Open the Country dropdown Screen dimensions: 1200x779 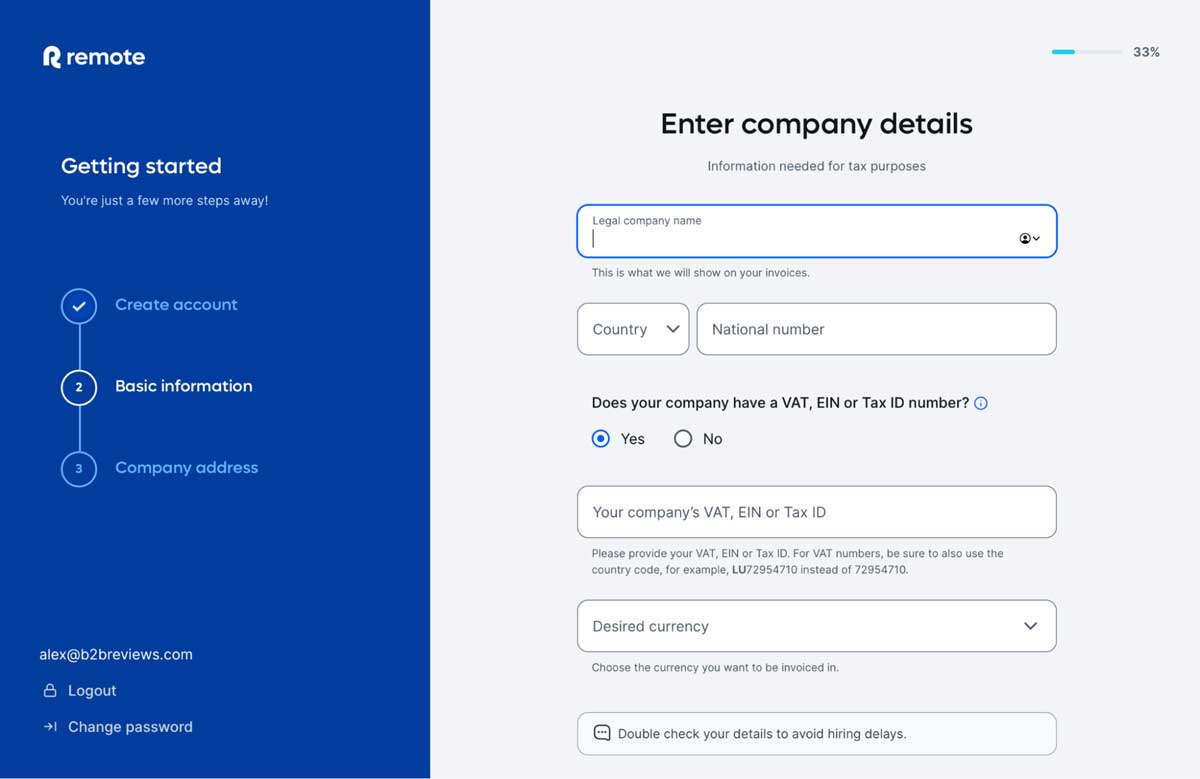(632, 328)
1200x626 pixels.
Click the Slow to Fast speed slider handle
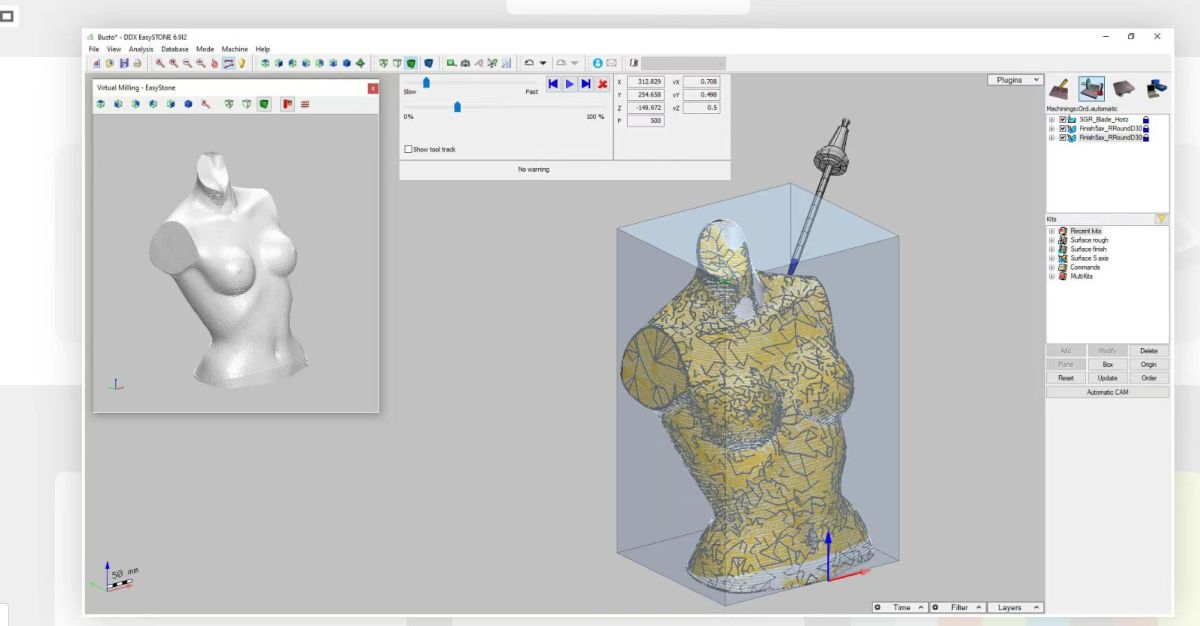426,83
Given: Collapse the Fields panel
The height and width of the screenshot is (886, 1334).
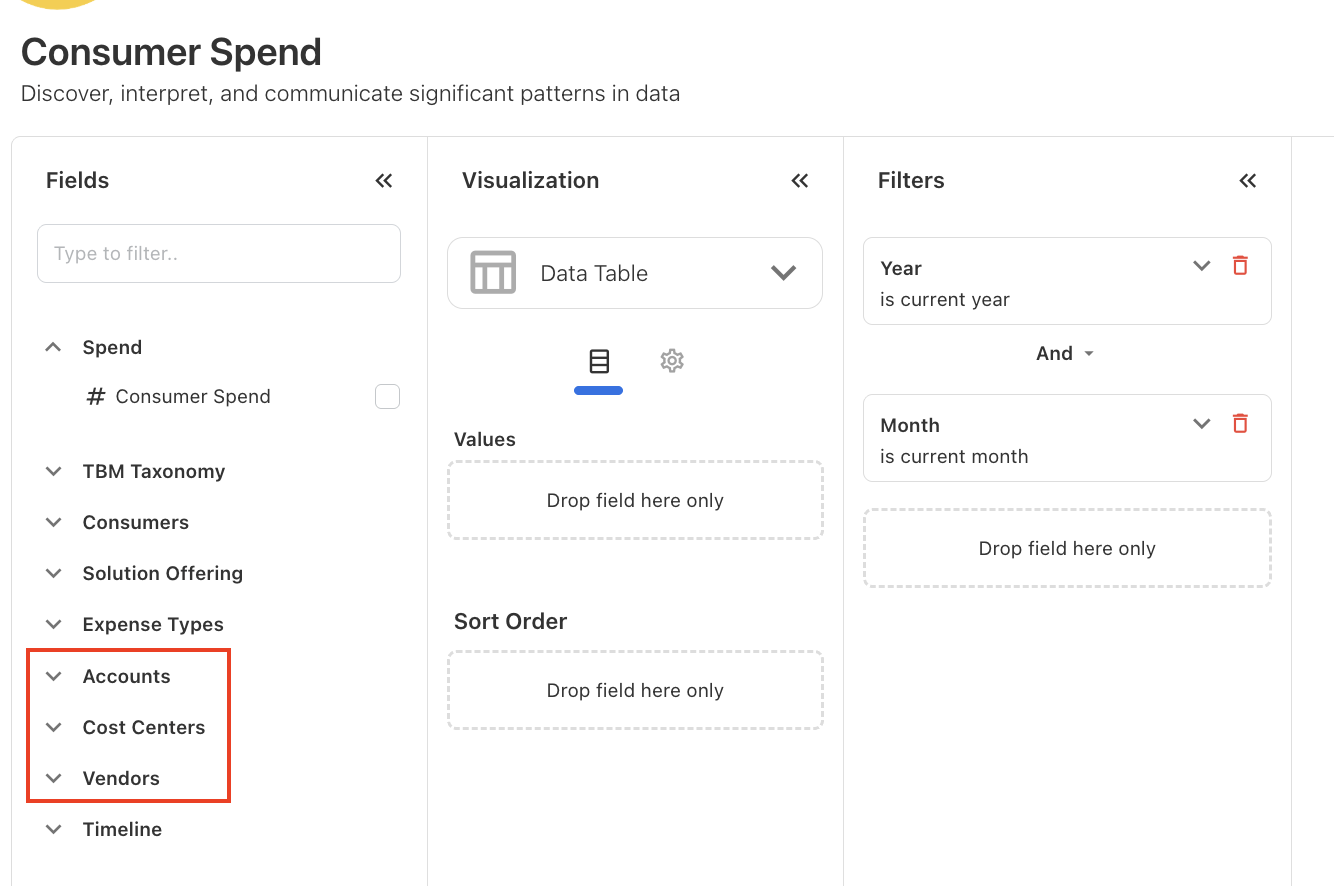Looking at the screenshot, I should pos(384,181).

__________

Print every line from the one containing "1200x626 pixels." down to the final line above, exactly as it appears. Leave out the pictures.

1200x626 pixels.
Click the Slow to Fast speed slider handle
426,83
Given: Collapse the Fields panel
The height and width of the screenshot is (886, 1334).
Looking at the screenshot, I should pos(384,181).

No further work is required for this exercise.